Mixed Precision DNNs: All you need is a good parametrization
This work addresses the challenge of efficient DNN inference on mobile or embedded devices by improving mixed precision quantization methods, though it is incremental as it builds on existing differentiable quantization techniques.
The paper tackles the problem of selecting optimal bitwidths for mixed precision quantization in deep neural networks by proposing a parametrization of the quantizer using step size and dynamic range, which leads to stable training and state-of-the-art performance on CIFAR-10 and ImageNet.

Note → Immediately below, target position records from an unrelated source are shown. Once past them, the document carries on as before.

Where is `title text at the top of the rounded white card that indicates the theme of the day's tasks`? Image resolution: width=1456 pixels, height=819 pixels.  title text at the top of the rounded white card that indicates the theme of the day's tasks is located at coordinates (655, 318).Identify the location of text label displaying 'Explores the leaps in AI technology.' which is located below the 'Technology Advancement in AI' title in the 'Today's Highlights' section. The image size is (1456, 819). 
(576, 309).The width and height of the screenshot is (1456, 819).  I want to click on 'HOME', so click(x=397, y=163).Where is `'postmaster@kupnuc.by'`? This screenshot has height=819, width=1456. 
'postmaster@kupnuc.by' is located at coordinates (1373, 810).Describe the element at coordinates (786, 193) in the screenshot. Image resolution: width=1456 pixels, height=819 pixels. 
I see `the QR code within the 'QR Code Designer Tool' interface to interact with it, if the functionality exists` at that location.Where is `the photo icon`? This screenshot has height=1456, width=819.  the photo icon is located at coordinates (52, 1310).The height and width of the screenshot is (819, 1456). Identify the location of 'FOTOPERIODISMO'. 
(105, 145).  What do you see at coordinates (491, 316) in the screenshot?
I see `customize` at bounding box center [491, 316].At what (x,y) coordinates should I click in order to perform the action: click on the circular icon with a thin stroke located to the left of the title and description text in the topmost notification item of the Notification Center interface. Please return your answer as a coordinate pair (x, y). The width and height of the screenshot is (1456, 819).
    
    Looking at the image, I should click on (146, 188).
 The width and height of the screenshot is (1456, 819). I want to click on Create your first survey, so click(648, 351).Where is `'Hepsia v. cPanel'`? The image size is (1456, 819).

Efficient deep neural network (DNN) inference on mobile or embedded devices typically involves quantization of the network parameters and activations. In particular, mixed precision networks achieve better performance than networks with homogeneous bitwidth for the same size constraint. Since choosing the optimal bitwidths is not straight forward, training methods, which can learn them, are desirable. Differentiable quantization with straight-through gradients allows to learn the quantizer's parameters using gradient methods. We show that a suited parametrization of the quantizer is the key to achieve a stable training and a good final performance. Specifically, we propose to parametrize the quantizer with the step size and dynamic range. The bitwidth can then be inferred from them. Other parametrizations, which explicitly use the bitwidth, consistently perform worse. We confirm our findings with experiments on CIFAR-10 and ImageNet and we obtain mixed precision DNNs with learned quantization parameters, achieving state-of-the-art performance.